##### RECORDS PROVIDED

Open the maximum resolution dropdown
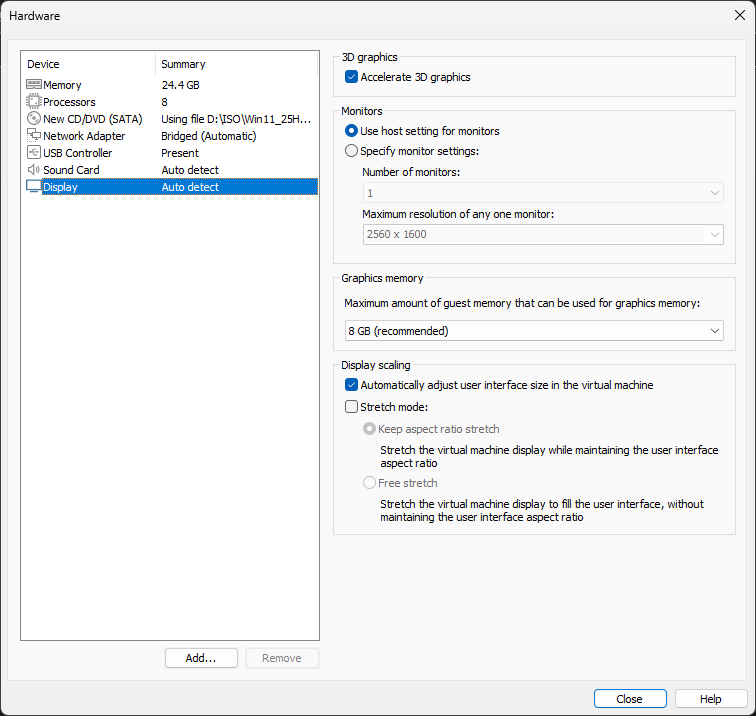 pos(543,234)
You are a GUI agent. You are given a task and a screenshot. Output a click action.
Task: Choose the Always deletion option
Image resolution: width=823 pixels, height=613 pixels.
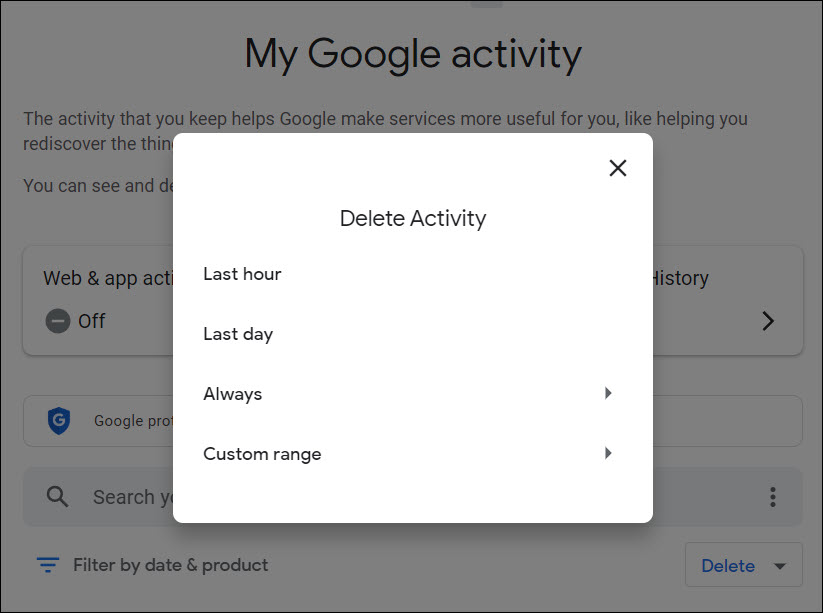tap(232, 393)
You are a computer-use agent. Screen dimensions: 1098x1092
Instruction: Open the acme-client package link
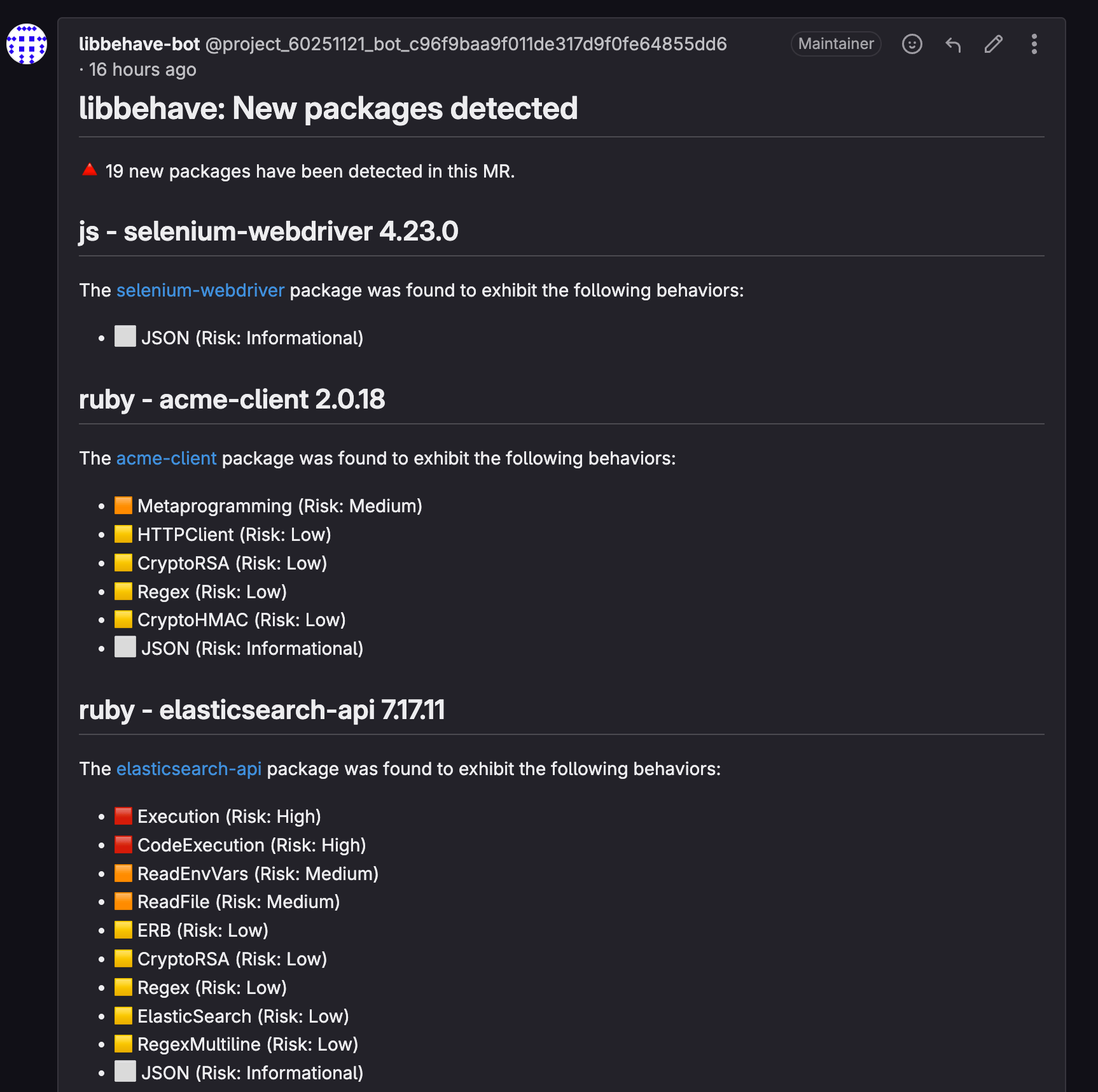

##########
##### RECORDS PROVIDED

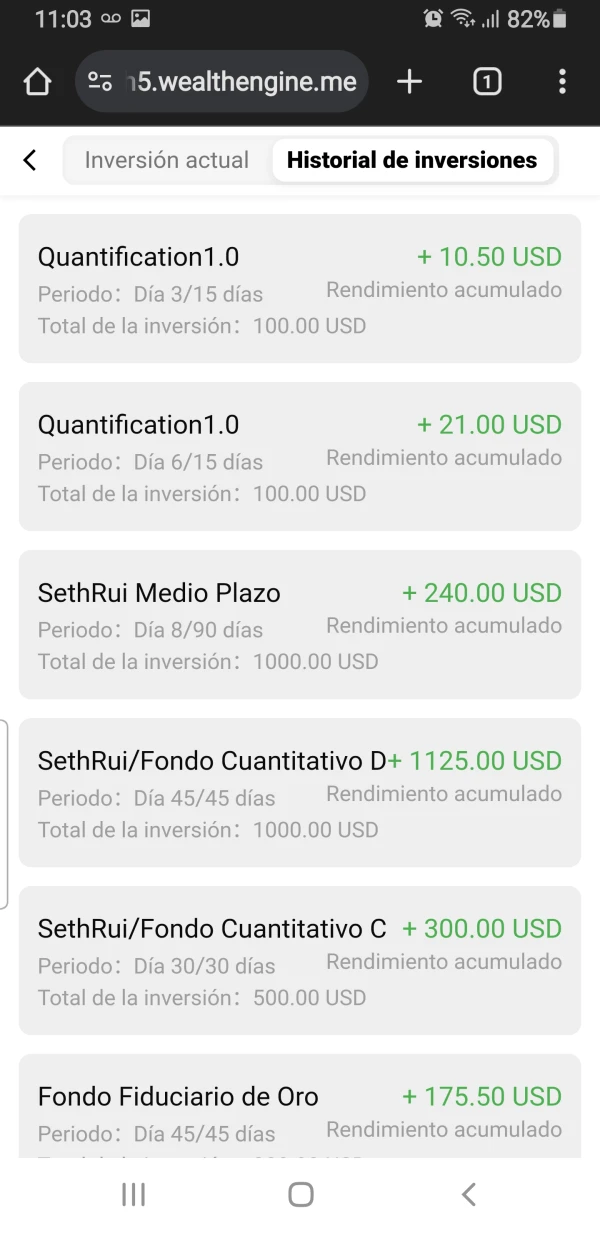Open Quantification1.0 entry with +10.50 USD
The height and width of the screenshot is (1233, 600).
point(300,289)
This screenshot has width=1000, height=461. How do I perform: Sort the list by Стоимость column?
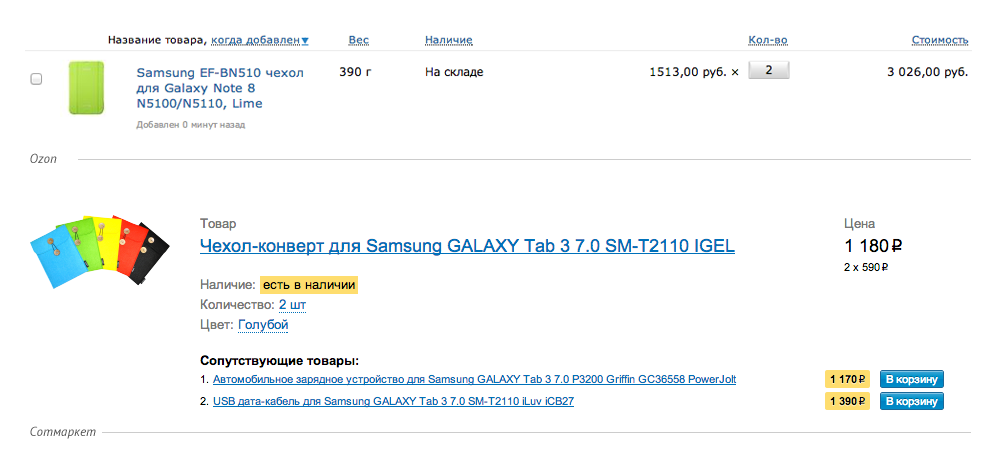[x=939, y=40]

##########

AIM OF THE TASK:
Only the lines above from the one containing "Open the maximum resolution dropdown" through the one containing "Instruction: Open the" should be returned, verbatim and inclusive, with pictures excluded.

OUTPUT:
Open the maximum resolution dropdown
 pos(543,234)
You are a GUI agent. You are given a task and a screenshot. Output a click action.
Task: Choose the Always deletion option
Image resolution: width=823 pixels, height=613 pixels.
tap(232, 393)
You are a computer-use agent. Screen dimensions: 1098x1092
Instruction: Open the acme-client package link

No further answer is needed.